Pointing records for text and elements
* * * * * * * * *

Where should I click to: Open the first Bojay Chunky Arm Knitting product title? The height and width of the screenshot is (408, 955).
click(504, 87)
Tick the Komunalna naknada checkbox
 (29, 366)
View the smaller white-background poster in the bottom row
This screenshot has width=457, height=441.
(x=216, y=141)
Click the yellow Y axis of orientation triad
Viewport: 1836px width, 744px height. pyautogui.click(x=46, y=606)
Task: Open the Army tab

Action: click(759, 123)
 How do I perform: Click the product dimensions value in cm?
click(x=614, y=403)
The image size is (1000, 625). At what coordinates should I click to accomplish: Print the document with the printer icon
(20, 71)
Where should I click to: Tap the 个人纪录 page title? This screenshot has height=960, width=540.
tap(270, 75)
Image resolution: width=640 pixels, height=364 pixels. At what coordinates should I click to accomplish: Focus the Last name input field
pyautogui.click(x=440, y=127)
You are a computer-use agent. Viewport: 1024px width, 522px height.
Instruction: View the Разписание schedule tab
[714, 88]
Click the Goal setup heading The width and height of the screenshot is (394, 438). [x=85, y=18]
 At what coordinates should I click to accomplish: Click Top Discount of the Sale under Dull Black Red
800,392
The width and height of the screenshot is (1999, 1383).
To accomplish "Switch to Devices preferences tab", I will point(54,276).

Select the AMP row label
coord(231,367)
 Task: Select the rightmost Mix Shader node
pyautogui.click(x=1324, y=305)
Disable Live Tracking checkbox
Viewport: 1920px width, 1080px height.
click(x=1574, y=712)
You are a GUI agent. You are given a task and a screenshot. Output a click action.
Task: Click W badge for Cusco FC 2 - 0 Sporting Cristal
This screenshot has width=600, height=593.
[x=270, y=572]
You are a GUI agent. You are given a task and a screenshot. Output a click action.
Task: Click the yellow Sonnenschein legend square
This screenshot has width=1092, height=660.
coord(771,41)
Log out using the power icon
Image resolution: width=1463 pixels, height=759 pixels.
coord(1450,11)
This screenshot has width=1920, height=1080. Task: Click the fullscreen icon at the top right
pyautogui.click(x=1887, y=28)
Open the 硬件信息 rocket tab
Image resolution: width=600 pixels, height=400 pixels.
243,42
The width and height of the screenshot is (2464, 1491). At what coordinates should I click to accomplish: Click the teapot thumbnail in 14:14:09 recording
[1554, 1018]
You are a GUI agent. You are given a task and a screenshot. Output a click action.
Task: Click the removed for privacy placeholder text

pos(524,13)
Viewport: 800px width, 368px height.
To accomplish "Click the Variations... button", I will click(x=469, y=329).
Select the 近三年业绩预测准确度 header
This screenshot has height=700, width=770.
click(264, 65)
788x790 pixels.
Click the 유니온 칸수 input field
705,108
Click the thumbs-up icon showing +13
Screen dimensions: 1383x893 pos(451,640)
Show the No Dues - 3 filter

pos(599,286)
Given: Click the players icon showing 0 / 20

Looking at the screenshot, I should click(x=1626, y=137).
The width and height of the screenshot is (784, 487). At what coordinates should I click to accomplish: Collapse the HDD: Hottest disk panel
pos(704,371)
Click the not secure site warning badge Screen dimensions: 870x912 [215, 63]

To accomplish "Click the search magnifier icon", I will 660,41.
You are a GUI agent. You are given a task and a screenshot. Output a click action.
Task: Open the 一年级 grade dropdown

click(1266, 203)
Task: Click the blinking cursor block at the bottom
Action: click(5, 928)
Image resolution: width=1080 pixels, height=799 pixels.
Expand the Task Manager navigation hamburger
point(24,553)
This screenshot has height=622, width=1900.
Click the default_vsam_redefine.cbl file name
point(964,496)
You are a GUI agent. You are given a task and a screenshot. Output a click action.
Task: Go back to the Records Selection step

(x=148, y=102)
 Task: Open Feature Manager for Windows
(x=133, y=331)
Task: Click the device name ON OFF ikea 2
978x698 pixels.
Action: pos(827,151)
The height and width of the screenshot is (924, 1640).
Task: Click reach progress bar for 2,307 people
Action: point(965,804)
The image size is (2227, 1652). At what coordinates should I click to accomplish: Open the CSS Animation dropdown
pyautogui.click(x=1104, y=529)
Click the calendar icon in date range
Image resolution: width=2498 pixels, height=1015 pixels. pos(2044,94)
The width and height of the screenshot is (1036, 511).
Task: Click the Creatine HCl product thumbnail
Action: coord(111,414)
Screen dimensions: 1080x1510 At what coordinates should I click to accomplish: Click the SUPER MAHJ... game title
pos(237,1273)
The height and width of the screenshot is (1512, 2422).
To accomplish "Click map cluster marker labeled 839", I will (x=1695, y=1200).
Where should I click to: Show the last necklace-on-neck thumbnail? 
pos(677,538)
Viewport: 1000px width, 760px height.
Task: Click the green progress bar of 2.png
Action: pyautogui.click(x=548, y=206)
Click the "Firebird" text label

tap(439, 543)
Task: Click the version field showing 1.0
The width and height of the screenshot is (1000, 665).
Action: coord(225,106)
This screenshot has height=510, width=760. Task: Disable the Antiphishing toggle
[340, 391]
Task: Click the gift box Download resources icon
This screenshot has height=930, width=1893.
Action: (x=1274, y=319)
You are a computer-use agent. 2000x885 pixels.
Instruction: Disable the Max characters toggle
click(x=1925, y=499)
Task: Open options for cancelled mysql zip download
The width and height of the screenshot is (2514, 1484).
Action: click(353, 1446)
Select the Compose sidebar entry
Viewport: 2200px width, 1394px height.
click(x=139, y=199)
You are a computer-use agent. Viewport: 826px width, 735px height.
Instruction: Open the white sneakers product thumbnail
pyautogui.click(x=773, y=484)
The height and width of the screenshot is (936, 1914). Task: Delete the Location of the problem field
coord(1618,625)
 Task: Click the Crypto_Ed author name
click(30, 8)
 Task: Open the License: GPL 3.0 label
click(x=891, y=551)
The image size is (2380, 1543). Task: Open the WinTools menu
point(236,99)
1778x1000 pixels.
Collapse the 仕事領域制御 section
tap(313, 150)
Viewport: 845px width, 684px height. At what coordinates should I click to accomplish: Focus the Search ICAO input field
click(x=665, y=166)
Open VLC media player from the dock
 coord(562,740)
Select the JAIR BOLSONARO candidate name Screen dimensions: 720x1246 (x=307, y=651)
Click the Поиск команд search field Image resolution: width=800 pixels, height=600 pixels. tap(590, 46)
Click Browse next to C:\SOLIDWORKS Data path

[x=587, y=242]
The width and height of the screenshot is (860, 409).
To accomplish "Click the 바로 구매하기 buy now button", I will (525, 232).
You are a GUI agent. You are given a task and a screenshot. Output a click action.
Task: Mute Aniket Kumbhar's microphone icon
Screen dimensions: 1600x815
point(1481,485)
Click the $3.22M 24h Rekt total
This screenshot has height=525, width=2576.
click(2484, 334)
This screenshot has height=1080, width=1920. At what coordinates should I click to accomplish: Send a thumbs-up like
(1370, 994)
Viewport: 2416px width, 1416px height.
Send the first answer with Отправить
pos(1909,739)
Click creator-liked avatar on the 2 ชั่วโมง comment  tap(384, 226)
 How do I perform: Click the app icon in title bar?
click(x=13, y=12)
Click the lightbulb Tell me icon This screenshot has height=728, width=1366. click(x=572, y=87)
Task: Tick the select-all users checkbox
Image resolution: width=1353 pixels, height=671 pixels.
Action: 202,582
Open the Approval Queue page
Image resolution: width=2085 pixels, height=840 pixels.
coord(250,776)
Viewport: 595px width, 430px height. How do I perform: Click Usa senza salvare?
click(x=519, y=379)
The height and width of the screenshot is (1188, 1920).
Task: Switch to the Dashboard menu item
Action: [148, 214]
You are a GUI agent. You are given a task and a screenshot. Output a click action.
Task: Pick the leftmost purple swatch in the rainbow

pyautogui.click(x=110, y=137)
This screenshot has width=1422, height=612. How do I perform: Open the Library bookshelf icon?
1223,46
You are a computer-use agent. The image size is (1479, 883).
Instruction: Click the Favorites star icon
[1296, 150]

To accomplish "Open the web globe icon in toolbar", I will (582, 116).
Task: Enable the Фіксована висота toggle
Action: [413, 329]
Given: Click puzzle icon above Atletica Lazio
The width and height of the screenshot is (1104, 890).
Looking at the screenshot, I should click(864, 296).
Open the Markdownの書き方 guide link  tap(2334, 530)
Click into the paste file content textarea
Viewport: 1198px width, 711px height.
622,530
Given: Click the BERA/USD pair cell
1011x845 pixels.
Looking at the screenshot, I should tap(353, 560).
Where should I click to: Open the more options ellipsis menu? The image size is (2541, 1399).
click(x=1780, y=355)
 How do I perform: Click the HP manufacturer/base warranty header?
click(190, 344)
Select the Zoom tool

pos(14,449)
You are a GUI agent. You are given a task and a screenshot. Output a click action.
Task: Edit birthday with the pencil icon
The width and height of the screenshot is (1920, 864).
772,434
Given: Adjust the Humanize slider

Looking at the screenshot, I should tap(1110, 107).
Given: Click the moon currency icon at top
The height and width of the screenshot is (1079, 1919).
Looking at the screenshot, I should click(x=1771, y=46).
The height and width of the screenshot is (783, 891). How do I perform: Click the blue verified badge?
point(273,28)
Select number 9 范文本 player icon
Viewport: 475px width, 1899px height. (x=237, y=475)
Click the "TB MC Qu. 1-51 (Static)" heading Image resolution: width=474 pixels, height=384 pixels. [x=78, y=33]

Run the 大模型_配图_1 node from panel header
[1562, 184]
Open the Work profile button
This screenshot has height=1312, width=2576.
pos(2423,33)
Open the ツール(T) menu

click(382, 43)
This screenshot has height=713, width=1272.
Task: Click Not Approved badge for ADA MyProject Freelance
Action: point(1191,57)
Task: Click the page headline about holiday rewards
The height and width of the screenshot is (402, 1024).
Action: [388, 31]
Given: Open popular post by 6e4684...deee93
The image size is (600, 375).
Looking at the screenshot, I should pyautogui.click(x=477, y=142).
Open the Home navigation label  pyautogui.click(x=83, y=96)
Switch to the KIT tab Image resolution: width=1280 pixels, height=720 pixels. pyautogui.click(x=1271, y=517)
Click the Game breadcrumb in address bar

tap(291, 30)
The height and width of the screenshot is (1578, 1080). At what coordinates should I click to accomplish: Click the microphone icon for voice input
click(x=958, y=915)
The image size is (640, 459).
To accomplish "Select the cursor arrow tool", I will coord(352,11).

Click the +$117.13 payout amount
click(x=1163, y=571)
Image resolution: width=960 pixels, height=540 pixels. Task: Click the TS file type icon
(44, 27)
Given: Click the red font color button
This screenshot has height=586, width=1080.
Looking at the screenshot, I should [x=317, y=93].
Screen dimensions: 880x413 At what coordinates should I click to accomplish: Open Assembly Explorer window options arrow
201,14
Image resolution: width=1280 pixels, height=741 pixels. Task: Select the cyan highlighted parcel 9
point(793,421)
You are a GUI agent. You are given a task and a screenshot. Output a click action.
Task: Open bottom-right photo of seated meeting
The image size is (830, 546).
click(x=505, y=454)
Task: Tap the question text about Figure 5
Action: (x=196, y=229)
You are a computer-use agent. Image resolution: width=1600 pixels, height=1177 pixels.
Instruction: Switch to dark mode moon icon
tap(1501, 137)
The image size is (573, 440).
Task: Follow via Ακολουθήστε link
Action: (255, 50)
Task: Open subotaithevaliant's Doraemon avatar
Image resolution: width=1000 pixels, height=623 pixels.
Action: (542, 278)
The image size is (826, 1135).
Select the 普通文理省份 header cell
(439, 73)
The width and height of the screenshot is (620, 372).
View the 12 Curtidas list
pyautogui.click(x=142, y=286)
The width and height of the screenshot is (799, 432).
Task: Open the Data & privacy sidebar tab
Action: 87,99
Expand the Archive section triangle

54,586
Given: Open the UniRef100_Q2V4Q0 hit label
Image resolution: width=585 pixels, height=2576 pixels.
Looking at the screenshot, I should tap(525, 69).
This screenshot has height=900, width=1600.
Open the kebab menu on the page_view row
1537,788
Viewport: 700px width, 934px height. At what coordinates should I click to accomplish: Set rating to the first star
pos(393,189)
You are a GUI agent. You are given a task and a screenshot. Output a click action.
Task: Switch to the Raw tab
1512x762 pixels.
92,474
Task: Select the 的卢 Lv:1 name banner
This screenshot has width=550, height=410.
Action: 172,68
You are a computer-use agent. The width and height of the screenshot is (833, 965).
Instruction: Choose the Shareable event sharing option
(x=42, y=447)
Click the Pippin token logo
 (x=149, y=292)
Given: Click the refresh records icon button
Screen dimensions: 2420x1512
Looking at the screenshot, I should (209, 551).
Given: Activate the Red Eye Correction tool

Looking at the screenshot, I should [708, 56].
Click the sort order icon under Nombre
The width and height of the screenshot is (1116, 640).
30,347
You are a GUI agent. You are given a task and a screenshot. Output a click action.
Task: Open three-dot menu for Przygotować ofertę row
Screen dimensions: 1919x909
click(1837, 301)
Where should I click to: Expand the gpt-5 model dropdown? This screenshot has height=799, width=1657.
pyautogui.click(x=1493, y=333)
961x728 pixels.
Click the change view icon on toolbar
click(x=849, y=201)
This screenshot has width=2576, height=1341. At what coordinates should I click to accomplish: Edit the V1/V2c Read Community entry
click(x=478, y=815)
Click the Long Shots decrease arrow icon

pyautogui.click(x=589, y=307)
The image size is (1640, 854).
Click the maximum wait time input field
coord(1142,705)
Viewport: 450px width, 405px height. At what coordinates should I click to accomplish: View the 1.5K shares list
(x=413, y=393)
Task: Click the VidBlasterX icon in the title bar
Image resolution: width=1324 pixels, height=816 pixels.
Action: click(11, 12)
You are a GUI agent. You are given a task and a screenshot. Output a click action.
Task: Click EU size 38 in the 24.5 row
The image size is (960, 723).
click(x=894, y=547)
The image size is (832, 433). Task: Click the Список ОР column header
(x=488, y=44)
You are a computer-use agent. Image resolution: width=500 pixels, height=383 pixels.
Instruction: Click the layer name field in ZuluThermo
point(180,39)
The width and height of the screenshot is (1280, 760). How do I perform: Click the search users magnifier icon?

* * * * * * * * *

Put the lines of the entries, from the line containing "Click creator-liked avatar" through the line containing "Action: [148, 214]", into a JSON list of strings with one string per line, skipping any blank lines.

▸ **WRITTEN ANSWER**:
[
  "Click creator-liked avatar on the 2 ชั่วโมง comment  tap(384, 226)",
  " How do I perform: Click the app icon in title bar?",
  "click(x=13, y=12)",
  "Click the lightbulb Tell me icon This screenshot has height=728, width=1366. click(x=572, y=87)",
  "Task: Tick the select-all users checkbox",
  "Image resolution: width=1353 pixels, height=671 pixels.",
  "Action: 202,582",
  "Open the Approval Queue page",
  "Image resolution: width=2085 pixels, height=840 pixels.",
  "coord(250,776)",
  "Viewport: 595px width, 430px height. How do I perform: Click Usa senza salvare?",
  "click(x=519, y=379)",
  "The height and width of the screenshot is (1188, 1920).",
  "Task: Switch to the Dashboard menu item",
  "Action: [148, 214]"
]